Determinado "senhor", por motivos que são alheios ao caso, insultou-me e conseguiu mesmo ofender-me, quer oral e pessoalmente, quer por escrito. É pessoa que está excluidíssima do meu mundo, se excetuarmos a vertente profissional havendo, também aí, várias opções de diálogo.
Entre outros mimos, disse-me duas coisas que eu acho serem espelho de uma idiotia que anteriormente não lhe atribuía. E têm ambas a ver com a minha forma de estar e a minha forma de comunicar, a nível formal e informal.

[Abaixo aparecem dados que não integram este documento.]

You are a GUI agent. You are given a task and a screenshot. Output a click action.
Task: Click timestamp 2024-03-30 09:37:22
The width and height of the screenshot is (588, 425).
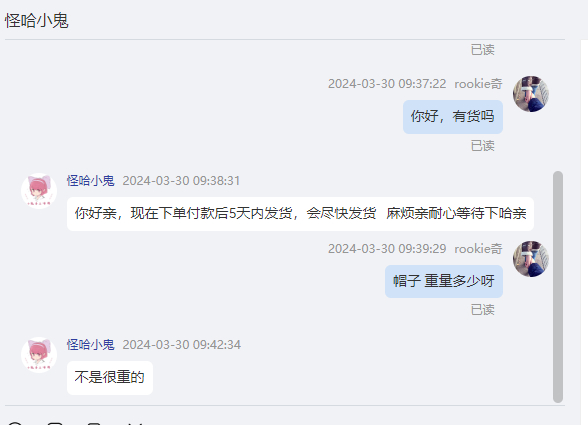[x=387, y=84]
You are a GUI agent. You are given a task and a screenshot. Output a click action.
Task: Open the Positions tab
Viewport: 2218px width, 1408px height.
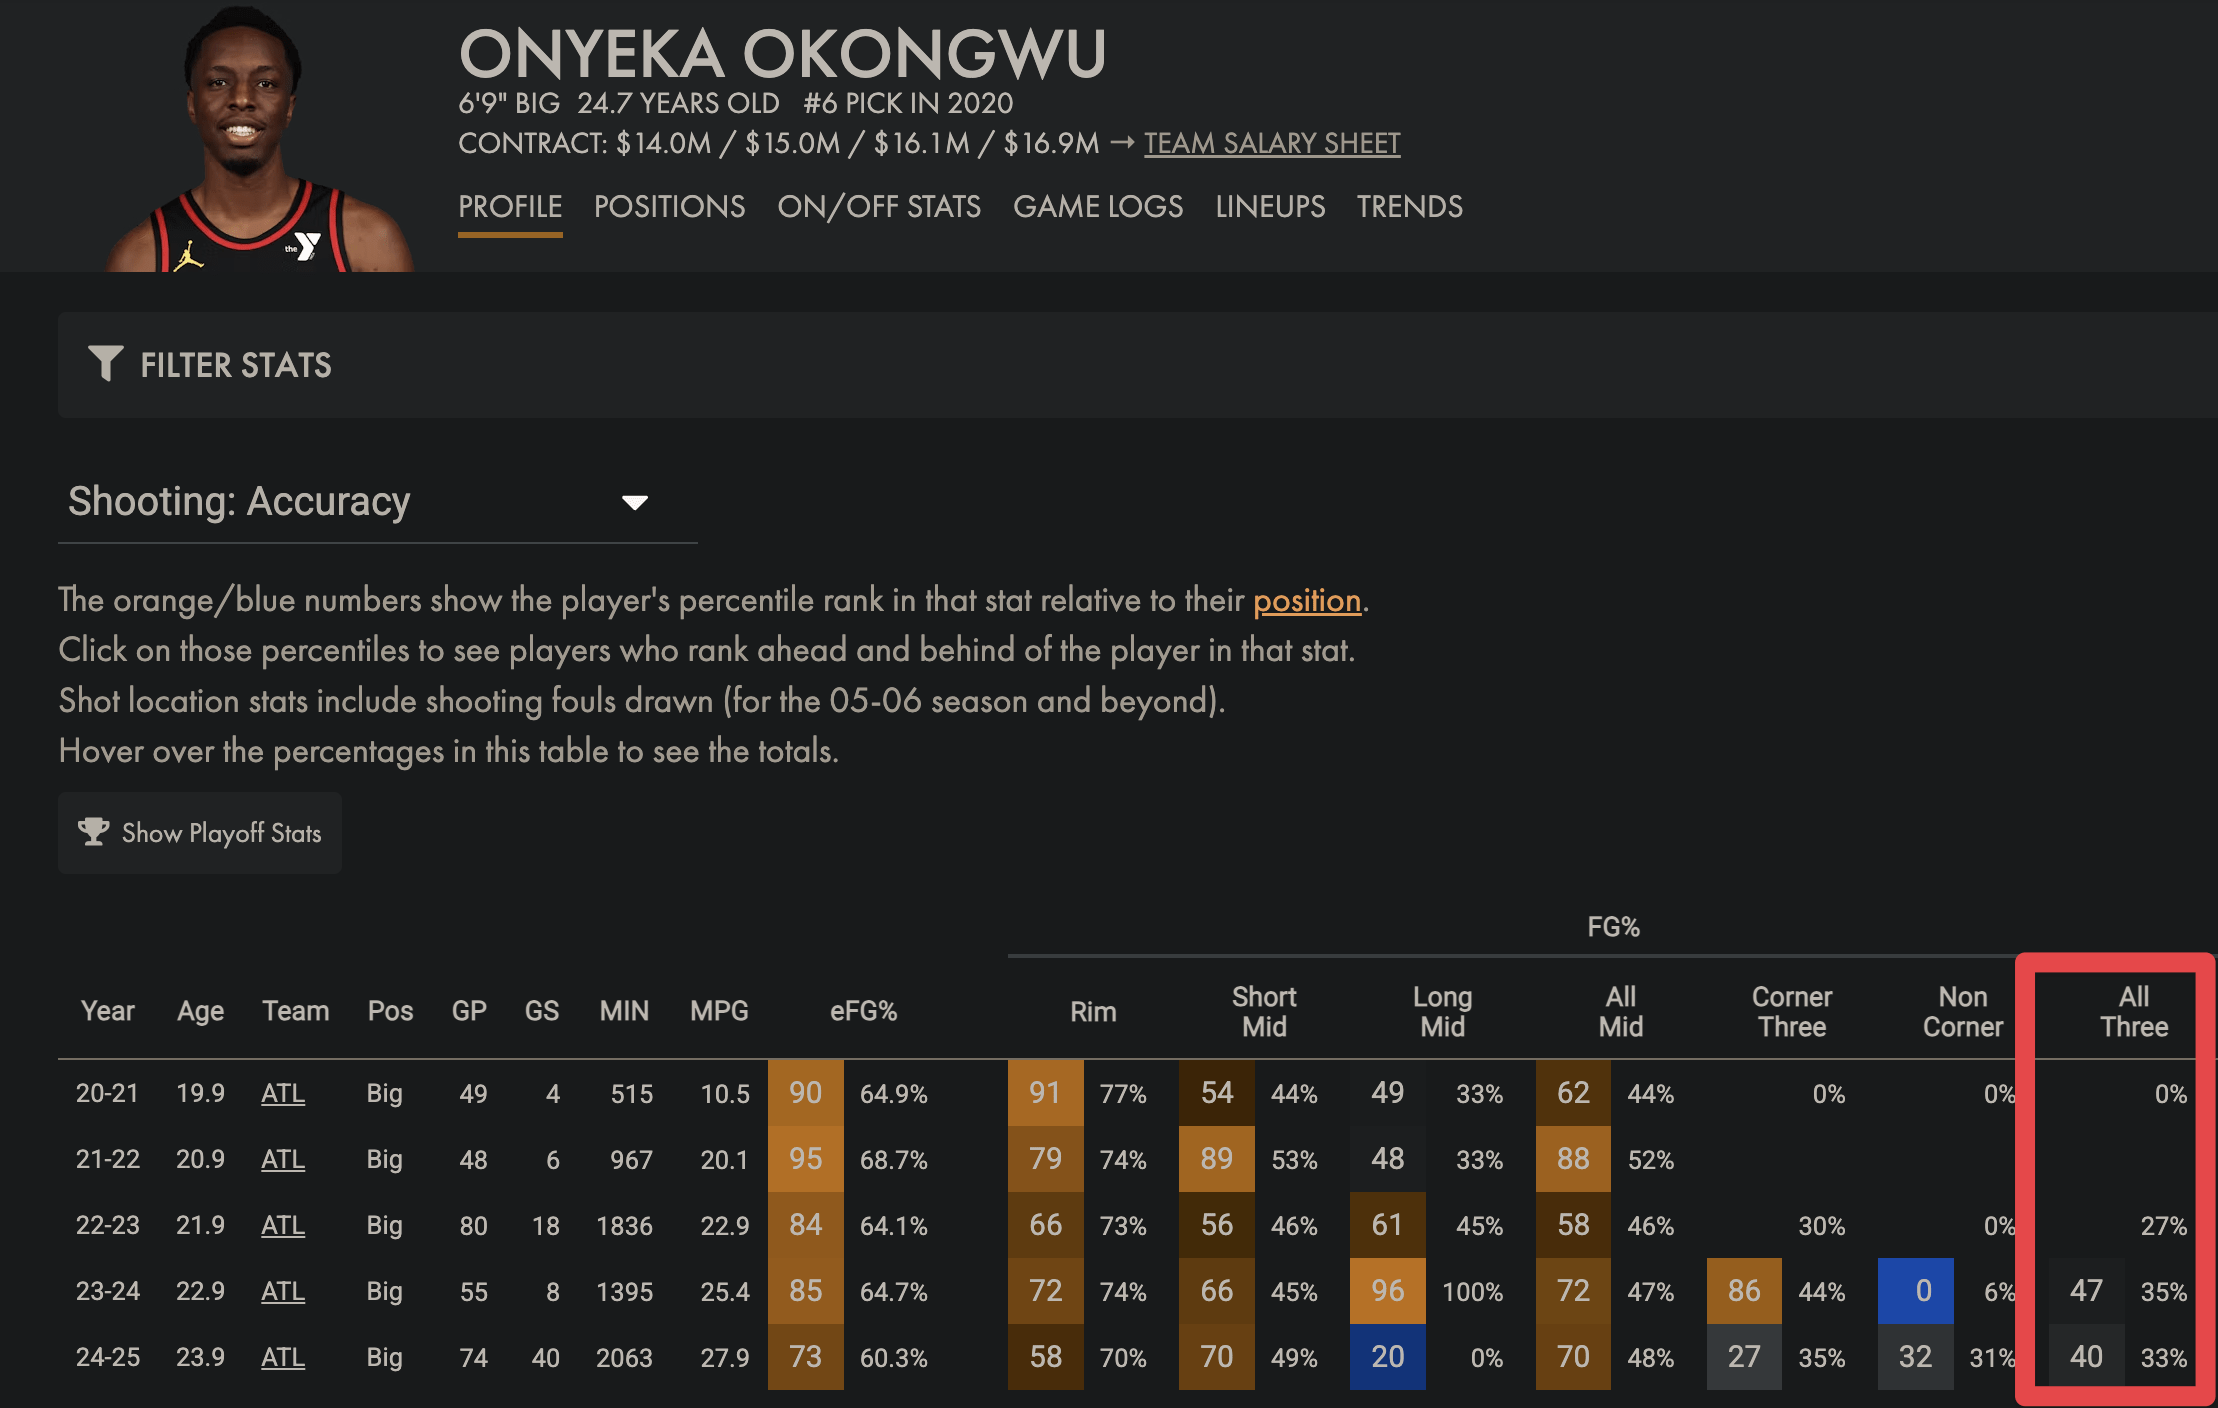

Formalmente, em contexto profissional, diz que eu sou "uma boca aberta", que digo tudo o que me vem à cabeça, que isso só me prejudica, que ainda "não aprendi a calar-me". Diz isto porque é um cobarde e acha que dizer o que se pensa e ser contra as chefias, mesmo quando as chefias estão erradas e os nossos argumentos são válidós é "não saber estar calada". Temos pena, mas temos o complexo de Joana D'Arc. Lá na escola, toda a gente sabe que este senhor deixa os tintins à porta da escola e à porta de casa. Toda a gente sabe, e toda a gente comenta. Nas costas dele, bem visto. Quem nasceu para ser capacho acha que a honestidade é falha de caráter e de boas maneiras. Nasceu para ser subserviente. Tenho imenso respeito pelas hierarquias e enorme lealdade às chefias, o meu próprio terapêuta acha que são caraterísticas quase excessivas da minha personalidade. Mas tenho muito mais respeito e lealdade aos meus princípios e, no caso de ter opiniões formadas sobre determinado assunto, exponho-as, doa a quem doer. E quando dói, é comum que o povo ache que são fruto de impulsividade, simplesmente porque ninguém no seu juízo perfeito discorda abertamente de ditadores vingativos. Posso não estar no meu juízo perfeito, mas considero que não tenho nada que aprender, neste domínio. Os outros é que têm que deixar de ser hipócritas e fazer crescer uma espinha dorsal.
Informalmente, em contexto familiar, disse-me que o meu vocabulário não é "próprio de uma senhora". De facto, não é. Felizmente, há características bem mais importantes que definem uma senhora do que o seu vocabulário. Esse senhor, por exemplo, resolveu dissertar sobre a relação que ele julga existir entre o meu mau feitio e o facto de eu não ter companheiro. Isso parece-me de mau gosto e fraca educação, mais a mais quando os seus telhados não são de vidro, mas de cristal. Porque, assim de repente, prefiro ter mau feitio a um companheiro invertebrado, ou a um que me torne a mim sua criada. Logo aí, estou em clara vantagem.
E, finalmente, há uma coisa que, quem tem pedigree, educação, valores e atitude sabe fazer: assumir culpas. Um cobarde, para mim, digo sempre isto, é o pior dos escroques: passa por inocente, morde pela calada e atira as suas culpas para quem tem mais perto. Sai sempre bem visto, mas não tem qualquer valor. Por isso, é de consciência limpa, e toda a minha educação de princesa, que digo aqui, abertamente, e a frio, depois de pensar, ponderar e analisar, que quero que ele se vá foder.